The estimand framework is increasingly established to pose research questions in confirmatory clinical trials. In evidence synthesis, the uptake of estimands has been modest, and the PICO (Population, Intervention, Comparator, Outcome) framework is more often applied. While PICOs and estimands have overlapping elements, the estimand framework explicitly considers different strategies for intercurrent events. We propose a pragmatic framework for the use of estimands in meta-analyses of clinical trials, highlighting the value of estimands to systematically identify and mitigate key sources of quantitative heterogeneity, and to enhance the applicability or external validity of pooled estimates. Focus is placed on the role of strategies for intercurrent events, within the specific context of meta-analyses for health technology assessment. We apply the estimand framework to a network meta-analysis of clinical trials, comparing the efficacy of semaglutide versus dulaglutide in type 2 diabetes. We explore the impact of a treatment policy strategy for treatment discontinuation or initiation of rescue medication versus a hypothetical strategy for the corresponding intercurrent events. The specification of different target estimands at the meta-analytical level allows us to be explicit about the source of heterogeneity, the intercurrent event strategy, driving any potential differences in results. We advocate for the integration of estimands into the planning of meta-analyses, while acknowledging that potential challenges exist in the absence of subject-level data. Estimands can complement PICOs to strengthen communication between stakeholders about what evidence syntheses seek to demonstrate, and to ensure that the generated evidence is maximally relevant to healthcare decision-makers.

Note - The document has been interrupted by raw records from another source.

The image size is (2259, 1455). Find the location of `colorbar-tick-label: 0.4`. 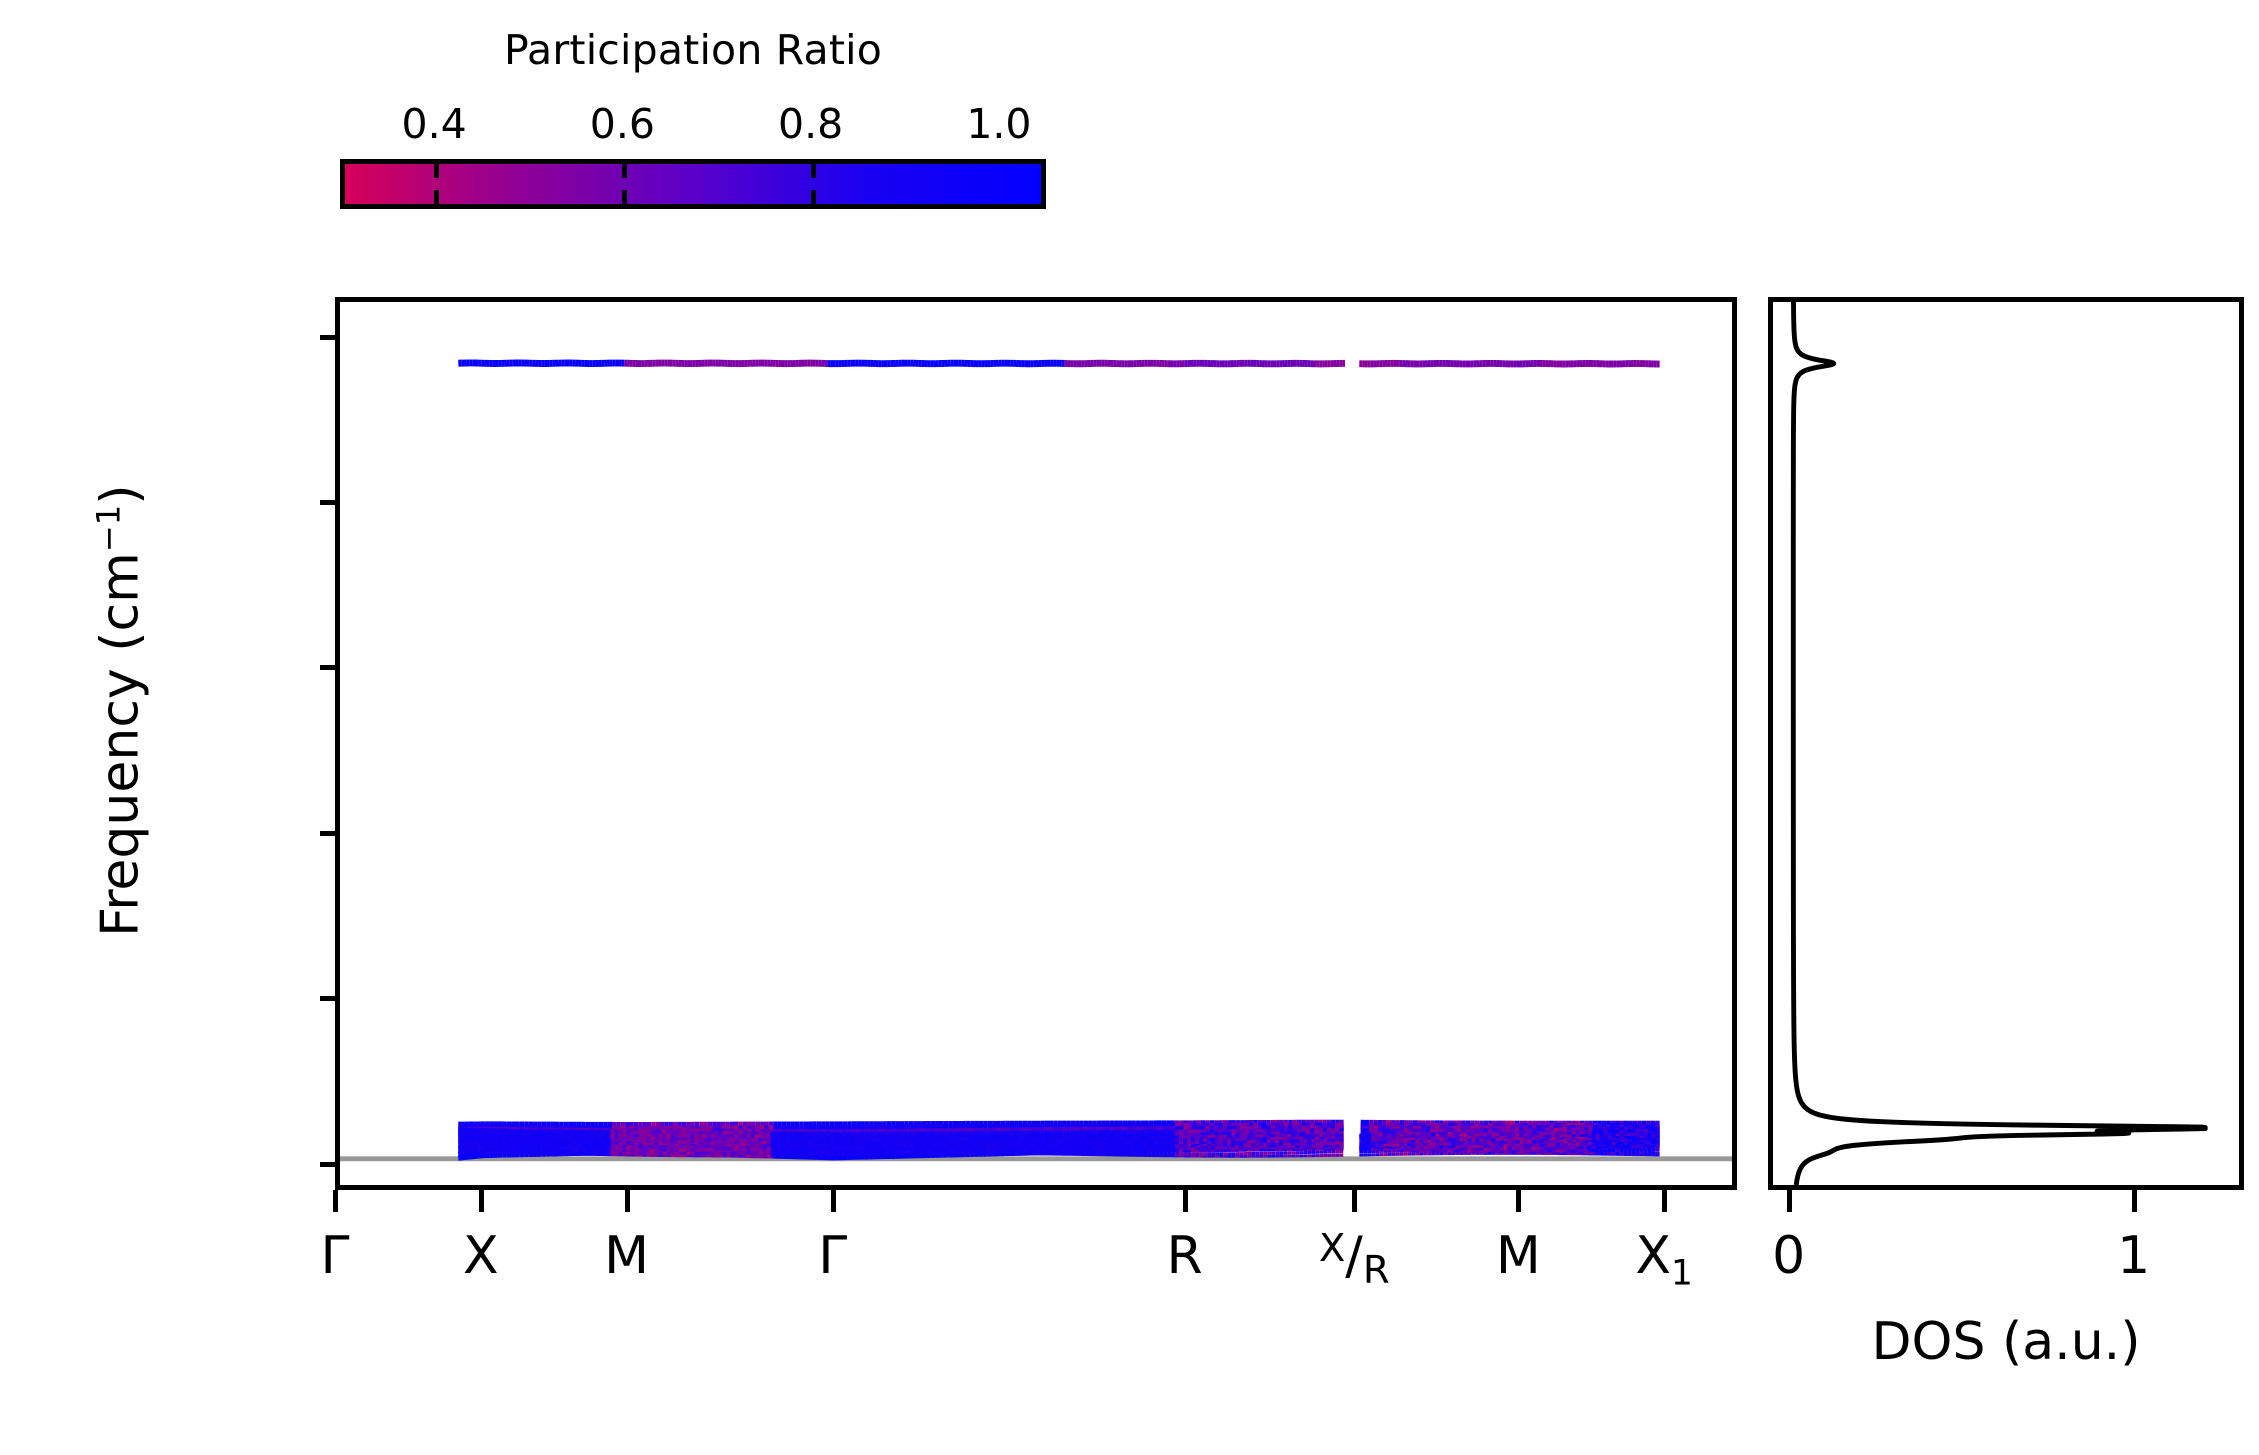

colorbar-tick-label: 0.4 is located at coordinates (434, 124).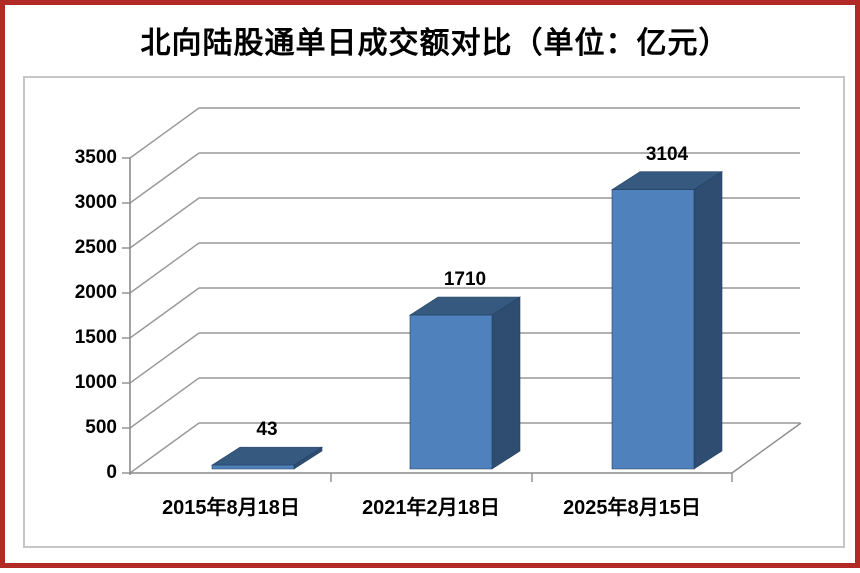  I want to click on y-tick-label: 1500, so click(96, 338).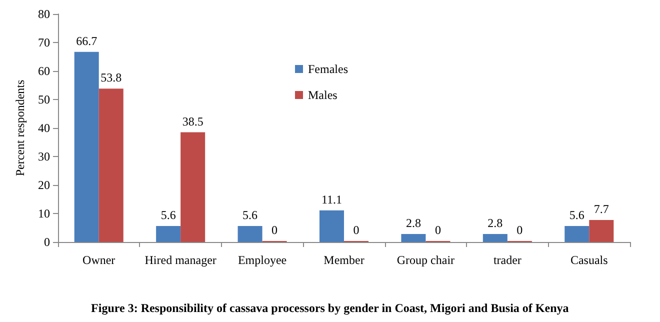 This screenshot has height=322, width=660. Describe the element at coordinates (328, 69) in the screenshot. I see `legend-label: Females` at that location.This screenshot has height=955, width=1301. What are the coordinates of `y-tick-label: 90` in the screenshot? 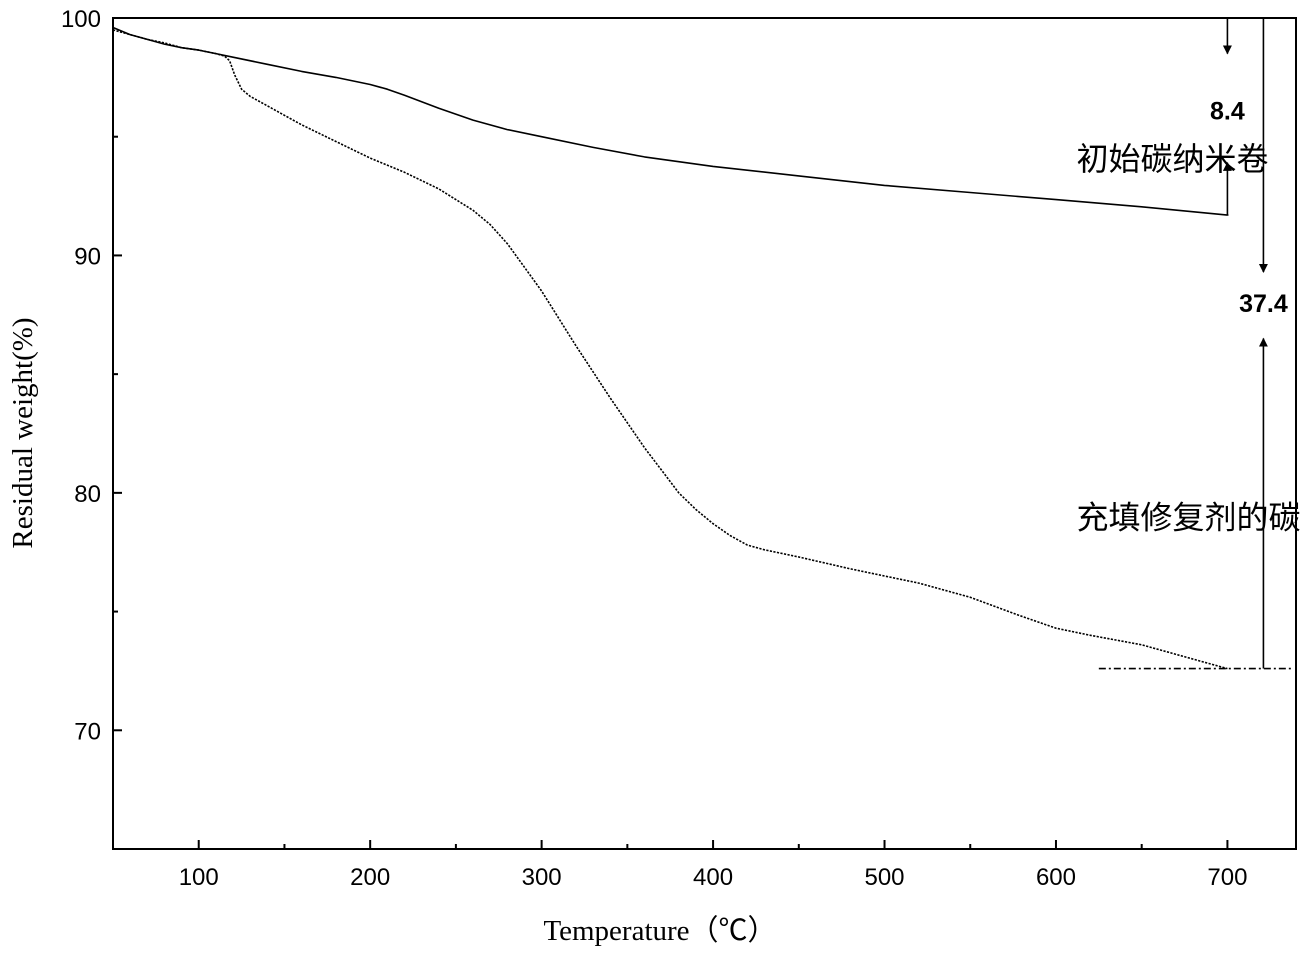 It's located at (88, 256).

翻译:在确证性临床试验中,估计目标框架正日益成为提出研究问题的既定方法。在证据综合领域,估计目标框架的应用尚不广泛,而PICO(人群、干预、对照、结局)框架则更为常用。尽管PICO与估计目标框架存在重叠要素,但估计目标框架明确考虑了处理并发事件的不同策略。我们提出一个实用的框架,用于在临床试验的荟萃分析中应用估计目标,强调估计目标在系统性识别和减少定量异质性关键来源方面的价值,以及其在提升合并估计值的适用性或外部效度方面的作用。本文重点关注在卫生技术评估的荟萃分析这一特定背景下,处理并发事件的策略所扮演的角色。我们将估计目标框架应用于一项临床试验的网络荟萃分析,比较司美格鲁肽与度拉糖肽在2型糖尿病中的疗效。我们探讨了针对治疗中止或启用急救药物这两种并发事件,采用治疗策略策略与假设性策略所产生的影响。在荟萃分析层面明确不同的目标估计量,使我们能够清晰揭示驱动结果潜在差异的异质性来源——即并发事件处理策略。我们主张将估计目标整合到荟萃分析的规划中,同时承认在缺乏个体水平数据的情况下可能存在挑战。估计目标可作为PICO框架的补充,以加强利益相关方之间关于证据综合旨在证明内容的沟通,并确保生成的证据与医疗决策者的需求高度相关。